Banks will not be allowed to buy their own assets

“Banks will not be allowed to buy their own assets,” through the PPIP, said Joseph Jiampietro of the FDIC, speaking at a SIFMA-PREA conference in NYC and noting that there has been some confusion around this issue. Also, he said the FDIC met with several pension funds and mutual funds and generally there was a sense that investors and banks were “reluctant” to participate if TARP funds were involved. James Wigand of the FDIC said investors did not want to subject themselves to the risk of legislation if they used government funds.

Financial conditions and commodity prices have improved significantly

The Bank of Canada says that in recent weeks, financial conditions and commodity prices have improved significantly, and consumer and business confidence have recovered modestly. But it adds that “If the unprecedentedly rapid rise in the Canadian dollar (which reflects a combination of higher commodity prices and generalized weakness in the U.S. currency) proves persistent, it could fully offset these positive factors.”

- Stored records
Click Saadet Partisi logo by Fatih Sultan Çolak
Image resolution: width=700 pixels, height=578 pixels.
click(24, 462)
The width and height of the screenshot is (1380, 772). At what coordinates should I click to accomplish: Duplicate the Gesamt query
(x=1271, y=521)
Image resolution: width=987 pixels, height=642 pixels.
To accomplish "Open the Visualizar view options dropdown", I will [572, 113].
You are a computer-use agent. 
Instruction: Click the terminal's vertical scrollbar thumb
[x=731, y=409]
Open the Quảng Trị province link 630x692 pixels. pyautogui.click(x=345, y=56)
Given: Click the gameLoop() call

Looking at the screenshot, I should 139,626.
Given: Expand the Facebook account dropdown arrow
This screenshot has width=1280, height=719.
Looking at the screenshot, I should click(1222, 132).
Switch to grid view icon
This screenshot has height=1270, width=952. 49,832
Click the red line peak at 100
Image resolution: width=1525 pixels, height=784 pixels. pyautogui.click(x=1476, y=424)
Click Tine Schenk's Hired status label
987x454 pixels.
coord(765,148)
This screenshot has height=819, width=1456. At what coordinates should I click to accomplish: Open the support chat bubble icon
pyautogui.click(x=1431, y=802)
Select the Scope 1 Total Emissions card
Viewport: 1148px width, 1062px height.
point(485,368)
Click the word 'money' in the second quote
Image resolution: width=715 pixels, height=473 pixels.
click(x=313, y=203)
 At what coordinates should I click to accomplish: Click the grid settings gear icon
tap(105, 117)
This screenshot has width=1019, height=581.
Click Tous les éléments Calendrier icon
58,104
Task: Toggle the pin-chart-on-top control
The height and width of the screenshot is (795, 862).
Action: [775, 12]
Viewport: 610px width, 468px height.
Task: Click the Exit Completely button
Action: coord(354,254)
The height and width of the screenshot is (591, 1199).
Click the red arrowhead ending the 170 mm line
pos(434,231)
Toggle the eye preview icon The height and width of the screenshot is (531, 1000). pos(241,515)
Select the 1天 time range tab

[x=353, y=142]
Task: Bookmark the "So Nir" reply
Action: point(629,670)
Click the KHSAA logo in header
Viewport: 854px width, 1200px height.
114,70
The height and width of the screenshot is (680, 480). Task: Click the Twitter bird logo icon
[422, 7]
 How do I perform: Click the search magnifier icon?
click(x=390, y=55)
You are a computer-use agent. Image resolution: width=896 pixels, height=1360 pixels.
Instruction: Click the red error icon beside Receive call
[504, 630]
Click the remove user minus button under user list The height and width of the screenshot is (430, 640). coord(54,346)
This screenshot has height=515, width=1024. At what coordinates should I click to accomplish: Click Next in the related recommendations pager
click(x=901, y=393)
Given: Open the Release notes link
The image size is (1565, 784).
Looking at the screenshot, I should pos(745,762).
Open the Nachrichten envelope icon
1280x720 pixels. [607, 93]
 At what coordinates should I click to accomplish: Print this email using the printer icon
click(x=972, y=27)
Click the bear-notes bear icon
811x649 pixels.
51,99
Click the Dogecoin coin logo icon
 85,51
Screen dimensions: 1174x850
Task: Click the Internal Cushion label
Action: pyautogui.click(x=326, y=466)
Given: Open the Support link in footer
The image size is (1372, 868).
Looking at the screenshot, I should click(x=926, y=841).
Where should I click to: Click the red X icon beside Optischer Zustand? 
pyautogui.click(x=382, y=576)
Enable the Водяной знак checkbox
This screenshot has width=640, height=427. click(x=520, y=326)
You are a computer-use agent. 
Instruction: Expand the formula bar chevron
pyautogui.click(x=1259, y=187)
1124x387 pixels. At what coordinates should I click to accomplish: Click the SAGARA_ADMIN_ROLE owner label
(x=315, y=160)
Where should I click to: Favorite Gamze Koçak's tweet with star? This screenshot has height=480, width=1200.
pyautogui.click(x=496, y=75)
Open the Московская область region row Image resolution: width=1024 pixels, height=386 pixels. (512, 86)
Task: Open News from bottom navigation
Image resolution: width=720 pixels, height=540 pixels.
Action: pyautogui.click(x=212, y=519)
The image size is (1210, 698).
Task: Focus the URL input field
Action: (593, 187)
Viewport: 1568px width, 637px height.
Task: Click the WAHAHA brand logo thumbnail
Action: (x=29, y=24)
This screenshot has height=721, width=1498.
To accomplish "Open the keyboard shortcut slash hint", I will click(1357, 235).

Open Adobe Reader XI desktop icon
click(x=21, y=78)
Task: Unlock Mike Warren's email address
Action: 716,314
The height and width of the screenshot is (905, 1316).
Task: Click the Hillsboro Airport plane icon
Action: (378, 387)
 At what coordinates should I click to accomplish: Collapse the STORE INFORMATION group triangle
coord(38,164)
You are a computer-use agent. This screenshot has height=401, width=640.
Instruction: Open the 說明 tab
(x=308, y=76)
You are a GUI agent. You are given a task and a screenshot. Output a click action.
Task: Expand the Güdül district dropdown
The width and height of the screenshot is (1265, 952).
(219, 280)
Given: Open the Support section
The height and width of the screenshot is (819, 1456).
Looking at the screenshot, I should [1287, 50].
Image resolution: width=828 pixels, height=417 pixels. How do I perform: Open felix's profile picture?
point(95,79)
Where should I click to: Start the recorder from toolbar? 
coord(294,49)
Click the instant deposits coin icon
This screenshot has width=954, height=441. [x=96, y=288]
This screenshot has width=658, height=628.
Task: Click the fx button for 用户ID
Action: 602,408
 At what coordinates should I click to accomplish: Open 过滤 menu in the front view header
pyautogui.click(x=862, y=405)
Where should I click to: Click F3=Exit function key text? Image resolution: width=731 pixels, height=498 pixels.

- Written exercise
In the financial news text, what does the Bank of Canada say could fully offset the positive factors it lists?

- Task output
A persistent, unprecedentedly rapid rise in the Canadian dollar.